A phase I trial tested the efficacy of everolimus + paclitaxel (weekly) and trastuzumab regimens in 33 patients with metastatic breast cancer who had been treated many times before. Efficacy was reported to be very encouraging, with an overall disease control rate of 74% at 6 months. There are two ongoing phase III trials: BOLERO-1 evaluating the efficacy of the first-line combination of everolimus, trastuzumab and paclitaxel, and BOLERO-3 evaluating the efficacy of adding vincristine to the everolimus + trastuzumab regimen in previously treated patients. 569 patients completed the BOLERO-3 trial, and the median progression-free survival in the trial group was 7.0 months. The median progression-free survival was 7.0 months in the trial group and 5.78 months in the control group (P = 0.0067).
Histone deacetylase inhibitors
Histone deacetylase status can regulate DNA transcription factors and affect gene expression. Histone deacetylase activity decreases histone deacetylation. Histone deacetylase inhibitors can induce growth arrest and apoptosis of tumor cells. Vorinostat is approved for the treatment of cutaneous T-cell lymphoma. A phase II trial evaluating the efficacy of vorinostat + tamoxifen in hormone therapy-resistant breast cancer patients showed that the combination was better tolerated and could reverse hormone resistance, thereby increasing efficacy. Clinical trials combining vorinostat with chemotherapy, EGFR inhibitors and bevacizumab are underway.

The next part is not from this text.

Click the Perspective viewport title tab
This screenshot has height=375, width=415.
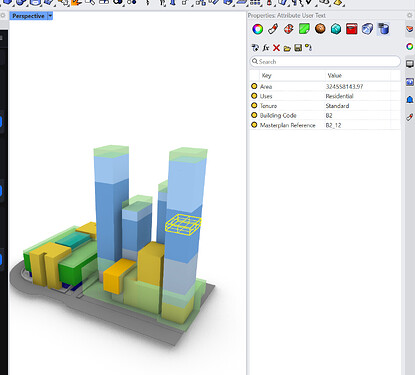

Heat shock protein 90 pathway
Heat shock protein 90 (Hsp-90) is a molecular chaperone that maintains stability and supports the function of several proteins. Many of these proteins are tumorigenic (e.g., Brc-Abl, =c-Kit and PDGF-α). Sustained inhibition of heat shock protein 90, a molecular chaperone, leads to degradation of these proteins, and both HER-1 and HER-2 require heat shock protein 90, a molecular chaperone, to maintain their stability. Data from a phase I trial of a heat shock protein 90 inhibitor in combination with trastuzumab for second-line treatment showed antitumor activity in 63% of patients. A phase II trial included 31 patients with HER2-positive metastatic breast cancer whose disease progressed after treatment with trastuzumab. Patients were treated with weekly applications of tanespimycin and trastuzumab. The objective remission rate was 22%, with a clinical benefit rate of up to 59%.
Exploration of other options for HER2 inhibition
Ongoing trials combining anti-HER2 agents with drugs that inhibit signaling pathways are expected to further improve efficacy. Combining anti-HER2 therapy with drugs that inhibit insulin-like growth factor receptor 1 (IGFR-1) appears to be a preferable approach. In animal models, IGFR-1 inhibitors can restore sensitivity to trastuzumab. Another potentially effective combination regimen is the simultaneous inhibition of HER2 and SRC (recently shown to be a central downstream node of the trastuzumab resistance mechanism). Finally, HER3 is another PI3K/Akt signaling pathway agonist that could be positively regulated by HER2 blockade. Although still early in the study, Rb disruption strategies and CDK-4/6 inhibitors may also be effective.